The Concept of Electric Fields
- Faraday popularised the idea of the electric field in the mid-nineteenth century. It is a vector quantity equivalent to the force a positive unit charge feels at any point P in space.
- Coulomb’s law describes the forces between charges as a direct and instantaneous interaction known as “action at a distance”. If the charges are separated at a distance then, they affect one another. We can look at it slightly differently by introducing an electric field as an intermediary between the charges. That is, the first charge sets up an electric field and the second charge placed in this electric field then the second charge experiences a force that is given by Coulomb’s law. If both charges have some nature then they will repel each other and if both have opposite nature then they will attract each other.
- Let us consider an electric charge q located in space. If we bring another charge q0 near the charge q, then the charge q0 experiences a force (attraction or repulsion) due to the charge q. The force experienced by q0 is said to be due to the “electric field” set up by the charge q. Thus, the charge q creates a physical condition called ‘field’ in the space surrounding it. When placed in this field, any other charge experiences an electrical force.
- The charge q is called the “source charge”, and the charge q0 is called the “test charge”. The source charge may be a point charge, a group of the point -charges or a continuous distribution of charges.
Electric Field Due to a Point Charge Formula
The strength of the electric field at any point is the electric field intensity at that point. It is stated as the force felt by a single positive charge at a specific location. Here, if force acting on this unit positive charge +q₀ at a point r, then electric field intensity is given by:
E(r) = F(r)/q0
As a result, E is a vector quantity that is in the direction of the force and parallel to the movement of the test charge +q. Its standard unit is N/C.
The electric field for +q0 is radially directed outwards from the charge, whereas the electric field for -q0 is radially directed inwards.
Electric Field Due to a Point Charge Examples:
EXAMPLE 1:
Suppose, on an axis; you have two charges.

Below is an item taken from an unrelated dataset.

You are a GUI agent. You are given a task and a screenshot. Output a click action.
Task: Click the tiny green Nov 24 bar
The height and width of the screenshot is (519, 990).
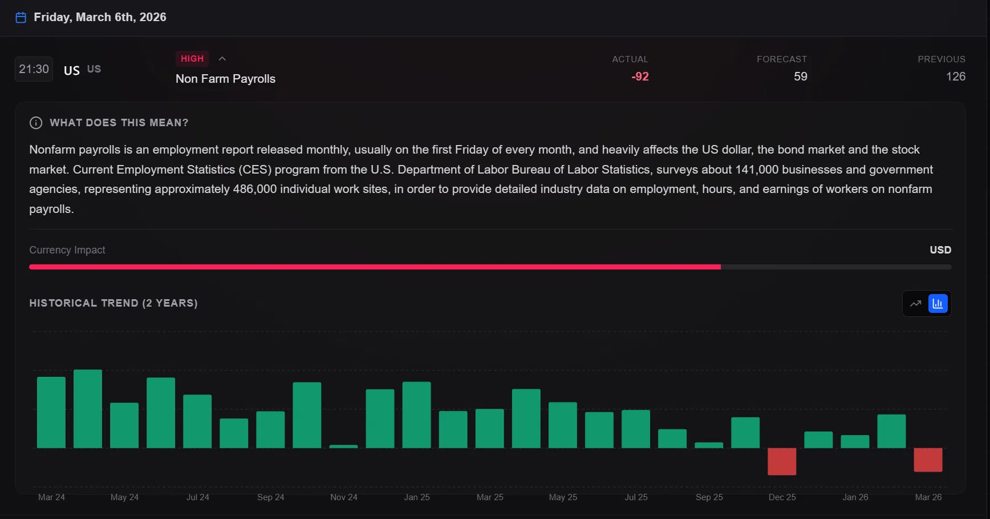pyautogui.click(x=343, y=446)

At what point along the axis is the electric field zero when one charge of −2μC is located at the origin while the other charge of −8μC is located at 4m?
ke = 8.99 x 109N⋅m2C2
Explanation:
The formula for an electric field from a point charge:
E = kq/r²
We set the equations for both charges equal to each other to find the point where the electric field is 0 since that is where they will cancel out each other. Let x be the location of the point. The first charge’s radius would be x, and the radius for the second one would be 4−x.
q1⋅(4−x)2 = q²x²
−2⋅(4−x)²= −8x²
(4−x)²= 4x²
4−x=2x
4 = 3x
x = 4/3
Therefore, the only point where the electric field is zero is at 4/3m.
Conclusion
The electric field of a point charge is a vector field that indicates the impact that the point charge has on all other charges surrounding it, much like any other electric field. When charged particles are not really in motion, the effect is perceived as a force known as the electrostatic force. The electrostatic force is a force that operates at a distance, similar to gravity. As a result, we justify this behaviour at a distance by claiming that charges generate fields that affect other charges. Electric field lines radiate radially in all directions from a point charge or a particle of the microscopic size that holds a charge. Field lines point radially away from a positive charge, whereas field lines point radially towards a negative charge.